Царь горы - Панов Вадим Юрьевич 5 стр.


Разумеется, скупщика краденого не волновало, где именно дикарям удалось стащить два вагона разнокалиберных сейфов. Куда пристроить железный хлам, Урбек, в общих чертах, представлял, оставалось убедить Кувалду не жадничать и согласиться на предложенную шасом цену. Обычно это удавалось, но сегодня одноглазый уперся: вырученная сумма должна была закрыть взятый у Торговой Гильдии кредит на выборы, и отступать фюрер не собирался.

– Берешь?

– А если не возьму?

– Я их еще кому-нибудь профам. Этому… Субару Хамзи, – выдал одноглазый давно заготовленный ответ.

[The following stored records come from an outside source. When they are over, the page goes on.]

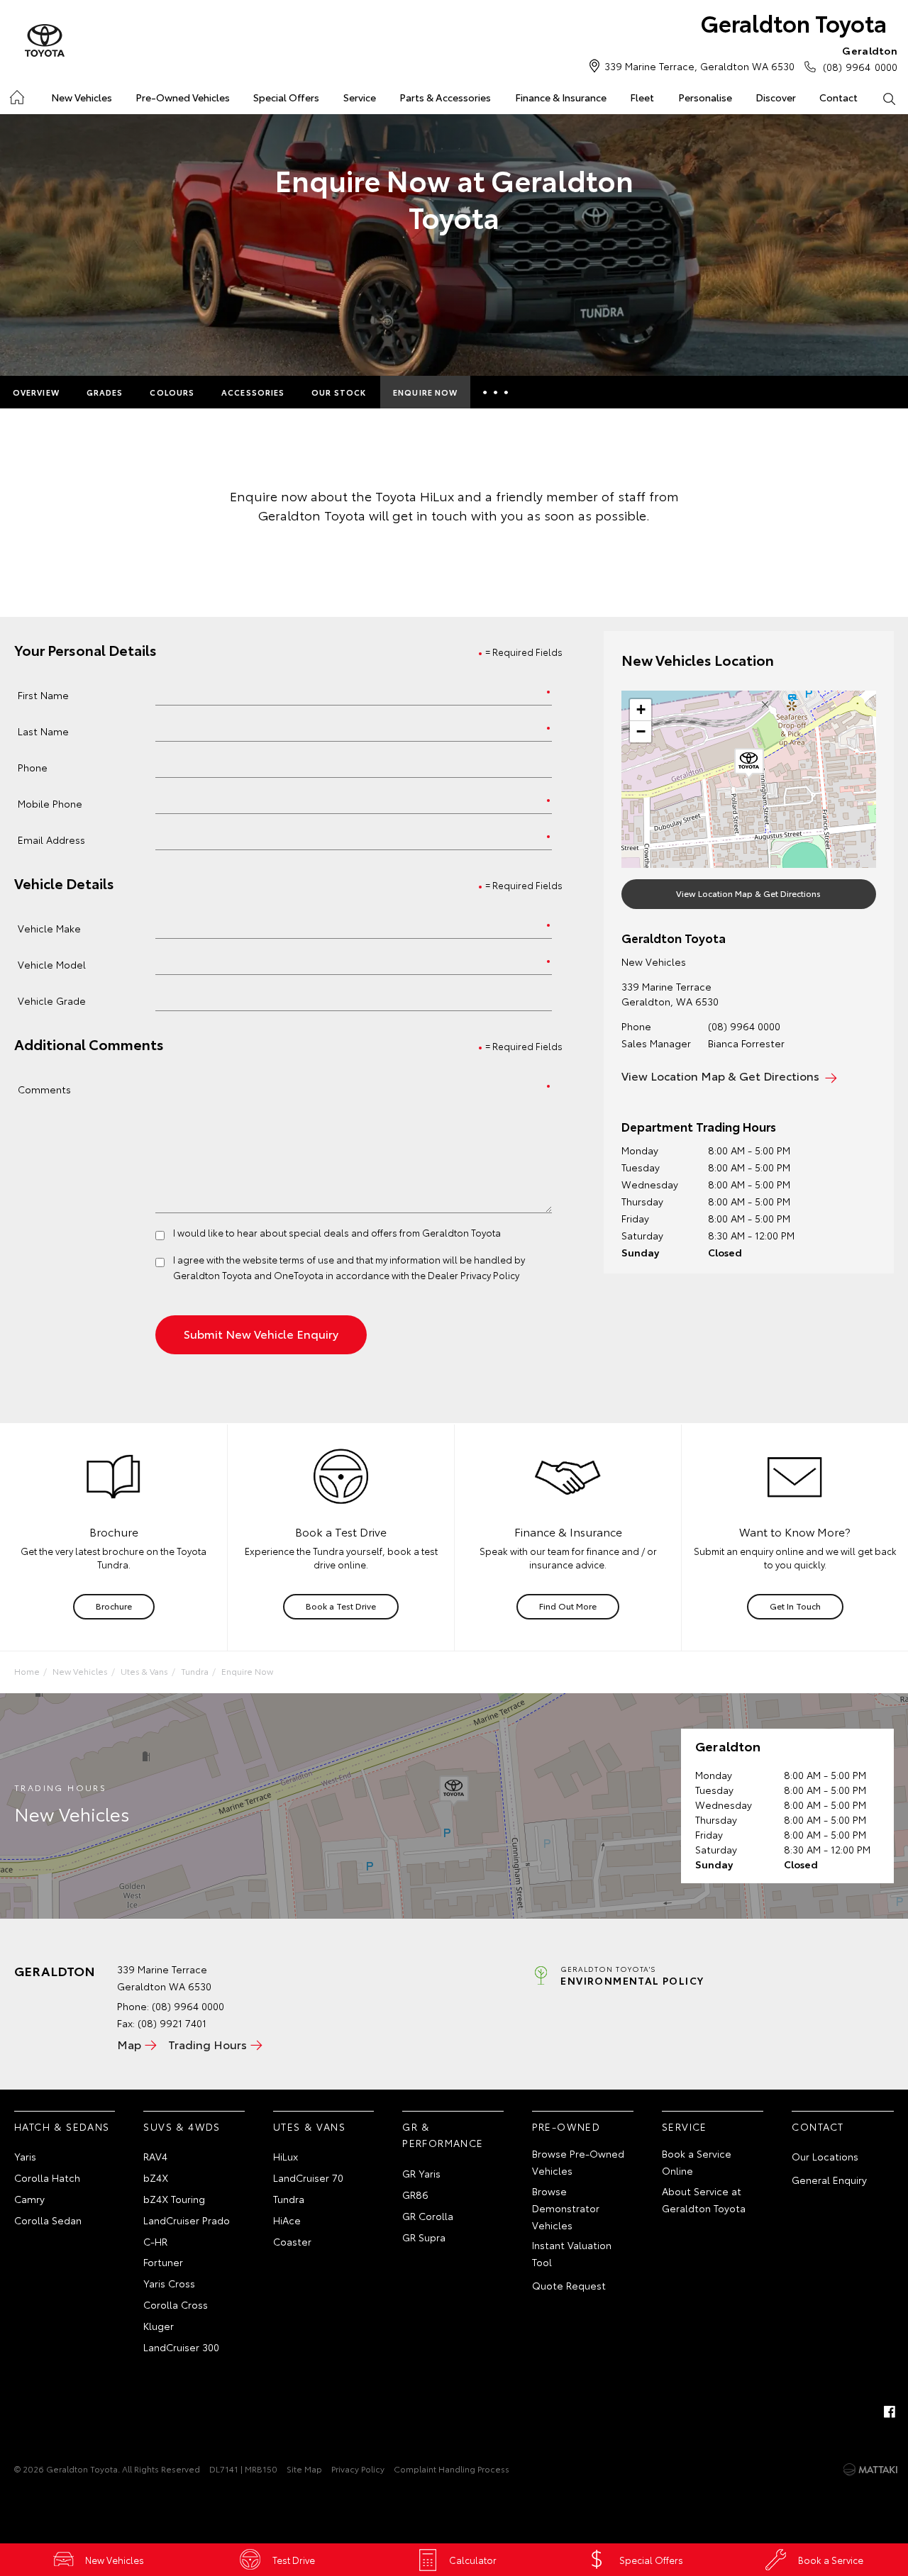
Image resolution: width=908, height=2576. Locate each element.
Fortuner (163, 2262)
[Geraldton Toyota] (45, 41)
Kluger (158, 2326)
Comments (44, 1088)
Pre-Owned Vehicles (182, 97)
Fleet (642, 97)
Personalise (705, 97)
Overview (36, 392)
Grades (105, 392)
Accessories (252, 392)
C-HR (155, 2241)
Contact (838, 97)
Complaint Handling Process (451, 2469)
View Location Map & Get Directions (748, 893)
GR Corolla (427, 2216)
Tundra (195, 1671)
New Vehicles (81, 97)
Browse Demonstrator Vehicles (565, 2208)
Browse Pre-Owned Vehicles (578, 2162)
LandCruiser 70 (308, 2177)
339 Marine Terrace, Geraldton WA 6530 (699, 66)
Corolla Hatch (47, 2177)
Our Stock (338, 392)
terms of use (306, 1259)
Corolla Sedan (48, 2220)
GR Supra (423, 2237)
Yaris (25, 2156)
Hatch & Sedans (62, 2126)
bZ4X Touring (174, 2199)
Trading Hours (207, 2044)
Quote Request (569, 2285)
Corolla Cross (175, 2304)
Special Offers (286, 97)
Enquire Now (425, 392)
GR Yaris (421, 2173)
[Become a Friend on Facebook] (889, 2411)
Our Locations (825, 2156)
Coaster (292, 2241)
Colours (172, 392)
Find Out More (568, 1606)
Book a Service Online (696, 2162)
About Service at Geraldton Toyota (704, 2199)
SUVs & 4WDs (181, 2126)
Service (359, 97)
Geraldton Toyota (794, 22)
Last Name (43, 730)
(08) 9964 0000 (860, 58)
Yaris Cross (169, 2283)
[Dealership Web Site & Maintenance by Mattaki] (870, 2469)
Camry (29, 2199)
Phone (33, 767)
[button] (749, 763)
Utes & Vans (144, 1671)
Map (129, 2044)
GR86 (415, 2194)
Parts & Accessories (445, 97)
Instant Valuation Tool (571, 2253)
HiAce (287, 2220)
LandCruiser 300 (181, 2347)
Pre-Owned (566, 2126)
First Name (43, 694)
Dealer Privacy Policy (473, 1275)
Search (889, 98)
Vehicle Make (49, 928)
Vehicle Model (52, 964)
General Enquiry (829, 2180)
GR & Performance (442, 2135)
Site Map (304, 2469)
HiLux (285, 2156)
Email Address (51, 839)
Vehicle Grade (52, 1000)
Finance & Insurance (561, 97)
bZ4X (155, 2177)
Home (16, 95)
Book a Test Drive (341, 1606)
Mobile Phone (50, 803)
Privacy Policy (357, 2469)
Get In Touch (795, 1606)
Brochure (114, 1606)
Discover (775, 97)
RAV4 (155, 2156)
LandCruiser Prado (186, 2220)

– Субар цены не даст, – заметил Кумар.

– Фаст, – улыбнулся Кувалда. – Он вефь тебе этот… конкрет!

– Конкурент.

– Не важно. Главное, что он цену фаст.

– А если не даст?

Фюрер задумался, ответ на этот вопрос он не репетировал. Урбек же выдержал недлинную паузу и снисходительно заключил:

– Соглашайся, Кувалда, соглашайся.

– А если и Субар цены не фаст, – менее уверенно произнес одноглазый, – то я королеве пожалуюсь. Скажу, что у вас, типа, монополия. И сговор. Гфе это вифано, чтобы барыгам сговариваться и цены не фавать?

– Я не барыга, – высокомерно бросил Кумар. – Я эксперт по трофеям.

– Не хотел тебя обижать, – торопливо поправился фюрер. – Я, типа, Субара имел в вифу. Только его. Вот он – барыга.

– Почему я должен терпеть твое хамство?!

– Но я же извинился!

– Никакого уважения не стало…

Урбек собирался сыграть в оскорбленные чувства. Сначала закатить образцово-показательную истерику, заставить одноглазого попотеть как следует, после чего надавить и вышибить приемлемую цену на несчастные сейфы, но…

– Мля, Кувалда, какого хрена меня не пускают?!

В распахнутую мощным пинком дверь влетел Копыто. В правой руке уйбуй держал обнаженный ятаган, как ни странно, не окровавленный, а в левой – какую-то бумагу.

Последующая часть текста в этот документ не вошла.